Não deve haver na história dos desastres praticados pelo Congresso brasileiro alguma coisa muito pior que essa “CPI” armada dentro do Senado federal para investigar, de acordo com o seu propósito oficial, os erros e delitos mais graves que foram cometidos em pouco mais de um ano de combate à Covid no Brasil.
Comissões Parlamentares de Inquérito, como se sabe desde o governador-geral Tomé de Souza, nunca fazem inquérito nenhum, não descobrem nada que fique de pé num processo judicial e, sobretudo, jamais punem alguém. Mas essa que inventaram agora para investigar a Covid é realmente um caso para medalha de ouro em matéria de hipocrisia, safadeza e ocultação de crime.

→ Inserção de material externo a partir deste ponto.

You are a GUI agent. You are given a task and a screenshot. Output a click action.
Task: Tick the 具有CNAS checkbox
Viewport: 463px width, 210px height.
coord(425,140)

Em quase um mês de atividade, a CPI não fez nada de útil; a cada dia, deixou na cara de todos o seu papel de palco para políticos da pior qualidade se exibirem de graça (de graça para eles, mas às custas do dinheiro público torrado na CPI) para as manchetes de sites, telejornais e programas de rádio. Gritaram, tiveram acessos de nervos, agiram como agentes de polícia numa delegacia de interior, e não comprovaram legalmente coisa nenhuma.
Em compensação, tiveram sucesso completo em conseguir aquilo que sempre quiseram, antes mesmo da primeira sessão: esconder os crimes que realmente foram praticados, às centenas e no montante de milhões, pelas “autoridades locais” a quem o Supremo Tribunal Federal entregou a responsabilidade de lidar com a epidemia. (Nenhuma de suas decisões, como todos lembram, pode ser alterada em instância superior.)
Foi, durante todo o ano passado e o começo deste, o império absoluto do “covidão” – uma roubalheira desesperada de tudo o que é possível roubar numa emergência de saúde, de respiradores artificiais a máscaras de proteção para o rosto. É claro: governadores, prefeitos e seus associados receberam licença para gastar sem concorrência pública. O que você acha que aconteceu?
Aconteceu que as “autoridades locais” baixaram quase 5 mil medidas relacionadas com a Covid, e nesse oceano de papelório meteu-se à mão sem dó nem piedade. Só a Polícia Federal, segundo reportado pela Gazeta do Povo, abriu 77 investigações diferentes de ladroagem pelos quatro pontos cardeais do território brasileiro, envolvendo mais de 2 bilhões de dinheiro roubado.
No caso mais espetacular, o do Rio de Janeiro, suspeita-se que meteram a mão em mais de 800 milhões de reais. A coisa ficou tão escandalosa que até a Assembleia Legislativa do Rio, que tinha convivido em perfeita paz, durante anos, com o ex-governador Sergio Cabral (condenado a mais de 200 anos por corrupção) e dado posse a cinco de seus deputados que estavam na cadeia no dia da posse, achou que assim era demais – acabou cassando o mandato do governador Wilson Witzel.
Outras investigações da polícia envolveram ladroagem pesada no Amazonas (que tem um senador na presidência da tal CPI, acredite se quiser), Pará e São Paulo – onde se pode encontrar alguns dos defensores mais histéricos do “distanciamento social” e da ideia de que tudo deve continuar fechado para sempre.
Nem um átomo disso tudo passou pela CPI – ao contrário, a gritaria do presidente e do relator, que é ninguém menos que Renan Calheiros, um dos políticos mais enrolados com o Código Penal em todo o planeta, é para dizer que o problema está em outro lugar. Mais precisamente, no governo federal – onde pode ter havido uma tonelada de erros e coisa pior que erro, mas cuja existência tem de ser comprovada por fatos, e não por surtos de neurastenia ou por atos de arbitrariedade grosseira dos inquisidores.
A CPI está fazendo precisamente o oposto. Levanta um berreiro em relação a coisas que não comprova. Exige um silêncio de cemitério em relação aos crimes que realmente aconteceram.